Another aspect of these call passages that I think is important is the simplicity of them; it’s the radical effect of Christ’s words in the light what seem like very basic exchanges.  Jesus says just two words to Philip: “Follow me,” and those two words are enough to change his life forever.  To Nathaniel he says a bit more, “Here is truly an Israelite in whom there is no deceit.”  What that means to Nathaniel is that without reason or provocation Jesus knows him.  “I saw you under the tree says Jesus.”  But, what Nathaniel seems to hear is the psalm, “O Lord, you have searched me and known me.  You know when I sit down and when I rise up… for it was you who formed my inward parts; you knit me together in my mother’s womb.”

The pre-existent moral formative energy of the divine has called Nathaniel by name, and though he’ll “see more than that,” he needs no more than that to surrender his devotion.

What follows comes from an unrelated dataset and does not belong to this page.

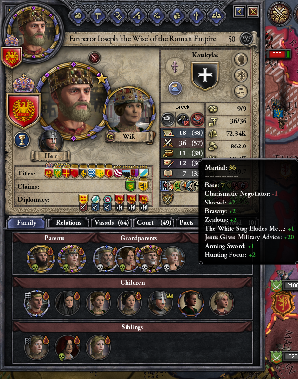The width and height of the screenshot is (298, 379).
Task: Click the crossed swords war icon above portrait
Action: (95, 58)
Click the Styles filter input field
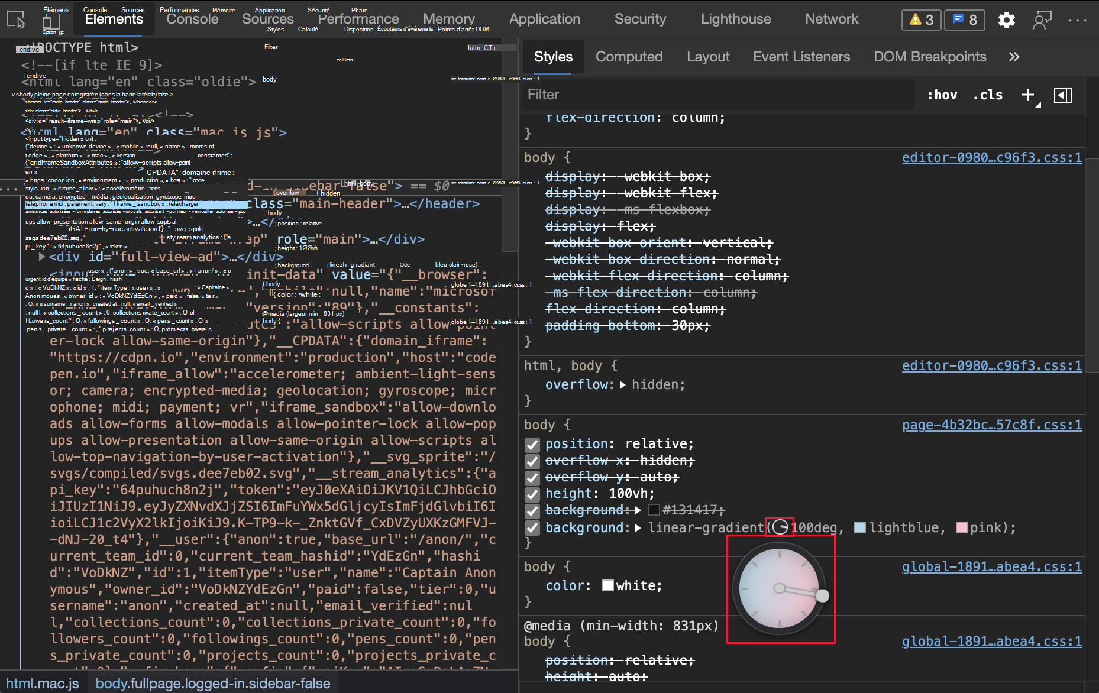The image size is (1099, 693). coord(710,95)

Think about what it means to be known.  Think of the people who have taken the time to truly see you, to value you, to care about your thoughts, to live as if what is happening to you and with you matters.  Think of the grace in that, and then think of how much more grace there is in a God who knows you more thoroughly than you can be known and who says to you just as he says to the others, “Come with me.  Reside with me.”

“Everyone kept telling me to change,” says a man in a book I have.  “My family, my best friend told me to change.  I knew I needed to change.  But, as hard as I tried I could not change.  And then someone said to me, ‘Don’t change.  I love you just as you are.’  And, with that, I changed.”[2]

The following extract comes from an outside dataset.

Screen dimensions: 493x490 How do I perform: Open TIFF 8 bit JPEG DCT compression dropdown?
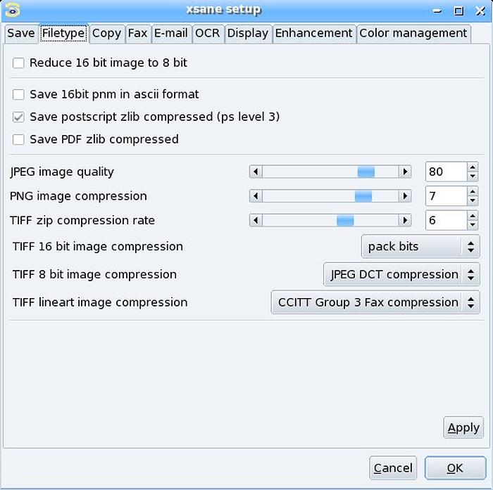(x=401, y=274)
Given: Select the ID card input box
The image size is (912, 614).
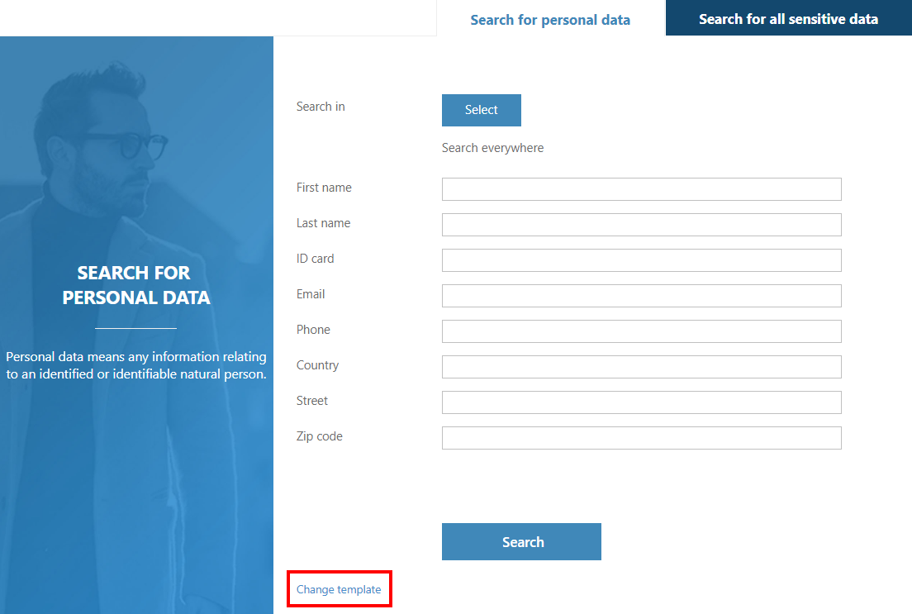Looking at the screenshot, I should [641, 260].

Being seen, being known, being loved, flaws and all is the key to being saved or transformed or awakened into the person you truly are.  This is what gets those disciples, this is what changes them forever, and what makes following Christ worth all the various costs.

But, what I struggle with, what really concerns me, is that when we invite people into the church it’s not this miraculous gift that we give them. Instead we ask them to serve on committees and pay our bills.  Kent and Joe were in the Nichols building two nights last week – actually three for Joe – dealing with busted pipes, a frozen building, and an AA group in need of relocation.  That’s not the kind of Good News that will grow the church and it never has been.

I’m not sure what exactly to do about it.  When pipes break someone needs to fix them.  And if we want a vital church we need vital volunteers, volunteers who will lead, and givers who give.  But, equally true is that the only kind of church whose pipes are worth fixing is one in which the Good News is actually received in the hearts of its members, embodied in their lives, and shared in their fellowship.  We’ve been gifted a great gift, a truth that awakens us to a sacred existence.  And that, I believe, needs to be the main thing.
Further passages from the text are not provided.